O livro que o senhor lançou é voltado para o público geral ou específico para advogados tributaristas? Fale um pouco sobre ele.

Devido às mudanças da Reforma Tributária, lancei, junto com minha esposa, um livro mais técnico, sobre a reforma propriamente dita. É um livro um pouco mais complexo voltado para quem já é da área do direito tributário e quer entender o que está mudando.

Mas também tenho feito algumas lives (https://www.youtube.com/@ TVMPC-PE) e palestras para que a população possa entender como funciona o direito tributário e até intervir no funcionamento e na elaboração de normas e leis que vão interferir na sua vida, como no caso da Reforma Tributária. É necessário que as pessoas saibam, por exemplo, que vários Estados brasileiros aumentaram o imposto sobre consumo. Nos países socialmente mais desenvolvidos, cobra-se menos imposto sobre consumo e muito imposto sobre renda e patrimônio, que são as duas coisas que mostram que a pessoa tem mais recurso.

Claro que quem consome mais tem mais condição financeira, mas os mais pobres gastam todo o dinheiro que recebem e, geralmente, não têm condições de fazer uma poupança. Então, quem gasta todo o dinheiro que tem, será muito mais atingido por uma tributação de consumo elevada. Em Pernambuco, por exemplo, cobra-se 20,5% de ICMS (Imposto sobre Circulação de Mercadorias e Prestação de Serviços). Assim, um pernambucano, ao comprar uma mercadoria, paga 20,5% num só tributo, além dos outros impostos que existem no País.

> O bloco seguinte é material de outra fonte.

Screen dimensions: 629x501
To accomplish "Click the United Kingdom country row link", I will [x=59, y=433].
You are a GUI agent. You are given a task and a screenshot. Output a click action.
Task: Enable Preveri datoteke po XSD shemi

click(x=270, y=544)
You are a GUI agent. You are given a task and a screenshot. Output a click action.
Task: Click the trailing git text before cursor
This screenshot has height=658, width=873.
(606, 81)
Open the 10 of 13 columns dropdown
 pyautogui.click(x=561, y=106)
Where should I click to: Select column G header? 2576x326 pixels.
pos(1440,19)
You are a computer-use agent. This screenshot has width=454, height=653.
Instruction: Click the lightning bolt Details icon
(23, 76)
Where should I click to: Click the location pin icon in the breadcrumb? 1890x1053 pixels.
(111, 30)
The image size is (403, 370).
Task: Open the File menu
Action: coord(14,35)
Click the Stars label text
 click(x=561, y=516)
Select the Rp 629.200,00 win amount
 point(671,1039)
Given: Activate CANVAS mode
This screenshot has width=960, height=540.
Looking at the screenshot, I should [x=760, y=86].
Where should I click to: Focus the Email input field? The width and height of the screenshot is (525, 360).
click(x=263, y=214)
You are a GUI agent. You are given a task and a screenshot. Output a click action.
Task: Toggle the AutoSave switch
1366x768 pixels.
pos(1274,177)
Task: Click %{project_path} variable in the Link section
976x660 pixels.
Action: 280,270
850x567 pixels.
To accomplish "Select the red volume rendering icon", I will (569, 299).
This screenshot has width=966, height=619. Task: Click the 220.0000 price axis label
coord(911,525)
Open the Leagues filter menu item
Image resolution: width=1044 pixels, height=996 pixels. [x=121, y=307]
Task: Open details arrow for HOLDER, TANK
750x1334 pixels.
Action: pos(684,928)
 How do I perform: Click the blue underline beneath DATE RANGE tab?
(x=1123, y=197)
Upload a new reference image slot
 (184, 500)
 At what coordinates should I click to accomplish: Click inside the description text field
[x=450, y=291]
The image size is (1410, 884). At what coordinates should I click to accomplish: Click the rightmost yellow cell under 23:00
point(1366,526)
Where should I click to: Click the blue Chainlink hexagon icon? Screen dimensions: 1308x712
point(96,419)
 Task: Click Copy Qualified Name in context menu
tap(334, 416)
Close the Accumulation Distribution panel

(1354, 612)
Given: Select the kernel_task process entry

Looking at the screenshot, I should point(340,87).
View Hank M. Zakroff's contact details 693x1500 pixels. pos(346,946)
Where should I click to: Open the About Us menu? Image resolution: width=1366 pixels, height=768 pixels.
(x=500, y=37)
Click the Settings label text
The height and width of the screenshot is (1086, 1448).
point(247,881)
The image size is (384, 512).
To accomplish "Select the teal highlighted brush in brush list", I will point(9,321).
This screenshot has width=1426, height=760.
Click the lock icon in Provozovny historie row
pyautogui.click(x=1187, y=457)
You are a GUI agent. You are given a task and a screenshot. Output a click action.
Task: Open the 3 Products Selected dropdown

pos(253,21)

Por isso, é necessária a informação acessível. Seria muito importante que a população tivesse participado mais da elaboração dessa Reforma Tributária, não deixasse nas mãos dos grupos de pressão que surgem no Congresso. É importante que a população saiba que esses grupos existem e se informe para saber pedir e ter voz e vez. Um exemplo desses grupos de pressão são os prestadores de serviço de profissões regulamentadas, que possuem conselhos como contabilidade, economia, direito, que pressionaram o Congresso Nacional e conseguiram que as alíquotas que venham a pagar sejam 30% menores.

Para os prestadores de serviço mais pobres, que não exercem essas profissões, a diminuição não aconteceu porque, geralmente, são categorias com menos acesso à informação. Mas ainda há possibilidades de mudar a regulamentação da Reforma Tributária, porque a emenda à Constituição não cria os impostos, ela autoriza que sejam criados e, nessa criação, há grupos de trabalho que ainda estão discutindo.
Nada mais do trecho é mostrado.